I hope everyone enjoyed the long weekend as much as I did. My son, Jackson, and I built a small working wooden catapult and a fire-dog house using his cardboard blocks. And he went skating and to a SteveSongs concert with his mom.
Oh yes, some other stuff happened as well. The most important event, from an economic perspective, was the GOP’s decision to step back from the brink and extend the debt ceiling. I have to say, I find this both encouraging and, from a political perspective, very smart. Good for them.
The proposal calls for a three-month extension of the debt limit, with the requirement that both the House and the Senate pass formal budgets by mid-April. The part I like most is the stipulation that, if a budget isn’t passed, members of Congress won’t get paid. The Republicans, like good private-sector people, feel that incentives work—a feeling that will probably be shared by the general public.
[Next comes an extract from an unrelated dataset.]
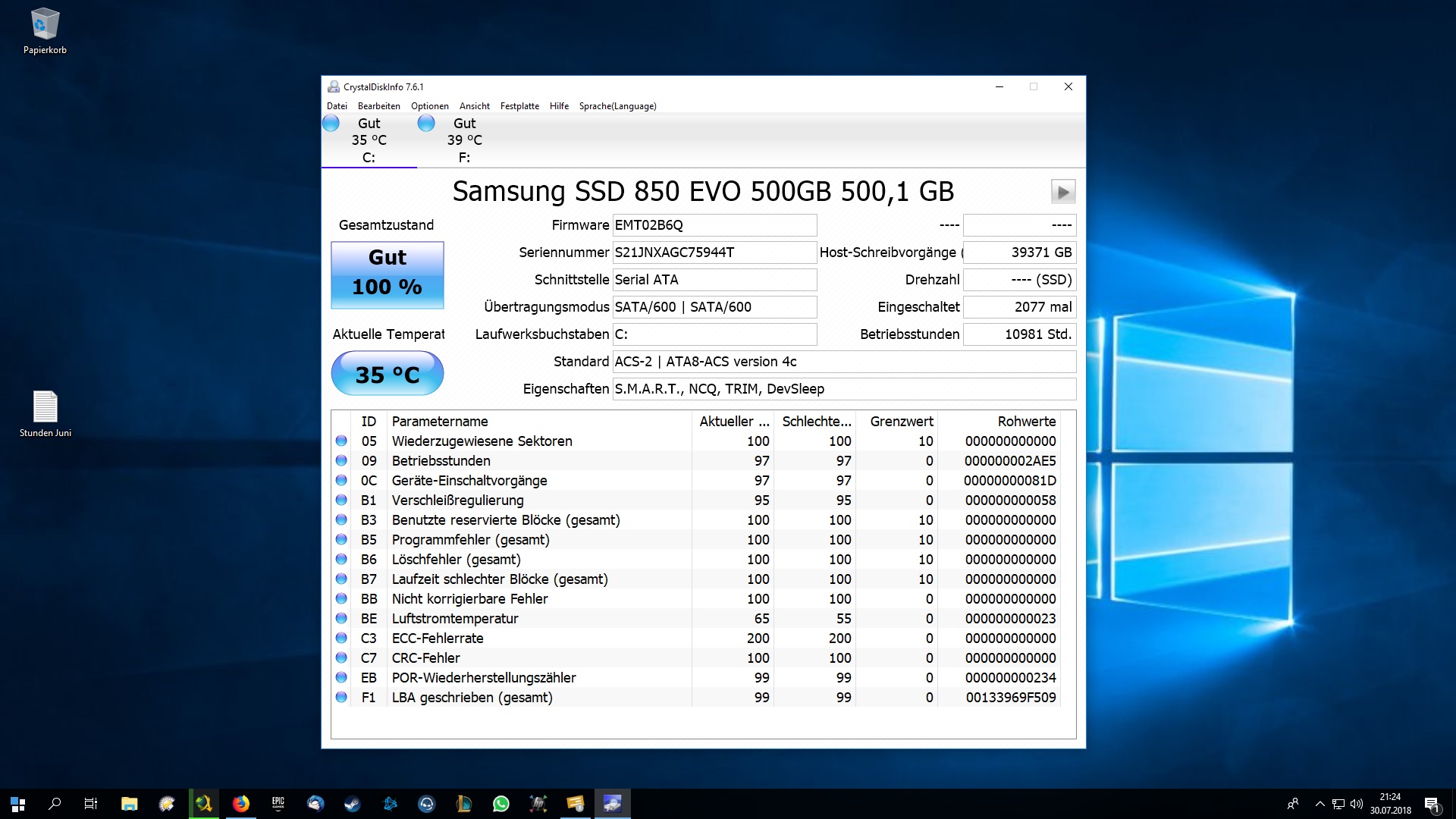Click the Parametername column header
From an economic perspective, this moves us away from an unpredictable disaster and toward more of the horse-trading and bickering that has been politics as usual, which is real progress. From a political perspective, I think the Republicans will fare better asking the Senate Democrats to do their job—that is, to pass a budget—rather than threatening the economy. The Senate has not passed a budget in the past four years, so requiring one doesn’t actually seem unreasonable.
This move also takes the Republicans away from an absolutist approach, which didn’t account for the fact that they control one-half of one-third of the government, and back toward something that may begin to accomplish what the country needs. Limiting the Democrats’ ability to demonize fiscal responsibility will allow Republicans to more easily and effectively impose the needed spending cuts.
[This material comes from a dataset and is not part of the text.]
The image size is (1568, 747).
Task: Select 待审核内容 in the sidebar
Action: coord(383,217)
The media in many cases has characterized this as “blinking.” I don’t think so. The Republicans have attempted to make their case one way—trying to use the leverage from the fiscal cliff, for example—and, frankly, it did not work. They weren’t getting what they wanted economically, and they were taking political damage. I see this as an intelligent shift of strategy that could lay the groundwork for the spending cuts we need.
It also changes the narrative, per my post the other day, away from “Will the Republicans blow up the country?” to a mix of “Why won’t the Senate Democrats pass a budget?” and “Why should Congress get paid if they can’t do their jobs?” I suspect the Republicans will be much happier with the new narrative.
A story in Monday’s New York Times, “Senate Democrats to Draft Budget in Push for Broad Overhaul of Tax Code,” suggests that we’re already starting to see the effects of the Republican shift in strategy. Would this have happened anyway? Who knows, but it did come the day after the Republicans changed course.
Overall, this is a very positive step by the GOP, one that opens the door for some real and much-needed progress on our budget problems.